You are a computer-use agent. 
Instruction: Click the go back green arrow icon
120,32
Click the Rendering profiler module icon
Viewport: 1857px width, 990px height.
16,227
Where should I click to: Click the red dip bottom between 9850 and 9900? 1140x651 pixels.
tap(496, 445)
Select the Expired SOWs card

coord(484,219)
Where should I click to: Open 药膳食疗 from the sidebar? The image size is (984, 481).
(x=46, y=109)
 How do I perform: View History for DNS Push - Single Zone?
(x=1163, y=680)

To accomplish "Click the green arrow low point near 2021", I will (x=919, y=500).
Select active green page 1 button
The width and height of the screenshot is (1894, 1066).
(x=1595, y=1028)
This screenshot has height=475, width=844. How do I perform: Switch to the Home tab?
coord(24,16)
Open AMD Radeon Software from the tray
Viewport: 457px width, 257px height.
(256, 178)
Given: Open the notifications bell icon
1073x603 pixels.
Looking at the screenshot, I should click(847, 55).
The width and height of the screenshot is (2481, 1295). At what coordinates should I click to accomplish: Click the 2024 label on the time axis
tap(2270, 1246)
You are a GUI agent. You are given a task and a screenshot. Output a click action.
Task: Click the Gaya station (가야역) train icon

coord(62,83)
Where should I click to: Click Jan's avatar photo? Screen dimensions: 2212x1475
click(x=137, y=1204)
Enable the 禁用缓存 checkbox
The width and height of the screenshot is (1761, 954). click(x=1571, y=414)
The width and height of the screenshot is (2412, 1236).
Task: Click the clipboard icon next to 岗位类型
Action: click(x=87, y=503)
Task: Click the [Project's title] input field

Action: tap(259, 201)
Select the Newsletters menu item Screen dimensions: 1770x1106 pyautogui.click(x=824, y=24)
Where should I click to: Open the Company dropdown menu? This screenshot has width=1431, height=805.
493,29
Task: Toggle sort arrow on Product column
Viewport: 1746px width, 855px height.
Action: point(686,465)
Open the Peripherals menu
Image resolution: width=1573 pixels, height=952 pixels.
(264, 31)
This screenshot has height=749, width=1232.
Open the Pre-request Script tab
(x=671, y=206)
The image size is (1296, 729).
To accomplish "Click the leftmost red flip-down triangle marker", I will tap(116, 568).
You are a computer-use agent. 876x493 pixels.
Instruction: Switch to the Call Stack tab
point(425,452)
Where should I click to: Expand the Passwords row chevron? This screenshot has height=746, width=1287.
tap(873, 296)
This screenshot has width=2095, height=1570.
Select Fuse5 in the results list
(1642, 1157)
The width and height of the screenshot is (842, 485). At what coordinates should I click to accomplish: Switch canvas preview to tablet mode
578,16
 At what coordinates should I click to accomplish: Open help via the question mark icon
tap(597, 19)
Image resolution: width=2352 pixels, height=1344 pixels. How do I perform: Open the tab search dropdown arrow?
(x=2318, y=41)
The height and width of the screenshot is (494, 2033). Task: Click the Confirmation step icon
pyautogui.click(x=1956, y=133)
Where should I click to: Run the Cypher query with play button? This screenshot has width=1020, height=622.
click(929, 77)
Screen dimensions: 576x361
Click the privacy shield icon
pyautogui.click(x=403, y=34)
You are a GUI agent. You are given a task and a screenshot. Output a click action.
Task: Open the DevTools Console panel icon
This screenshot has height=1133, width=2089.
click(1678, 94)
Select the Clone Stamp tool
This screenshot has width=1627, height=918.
◆ ◆ ◆ ◆
◆ PROBLEM REQUIREMENTS:
The answer must be one number, the count of lines above that hold the word "agent".

◆ TASK SOLUTION:
4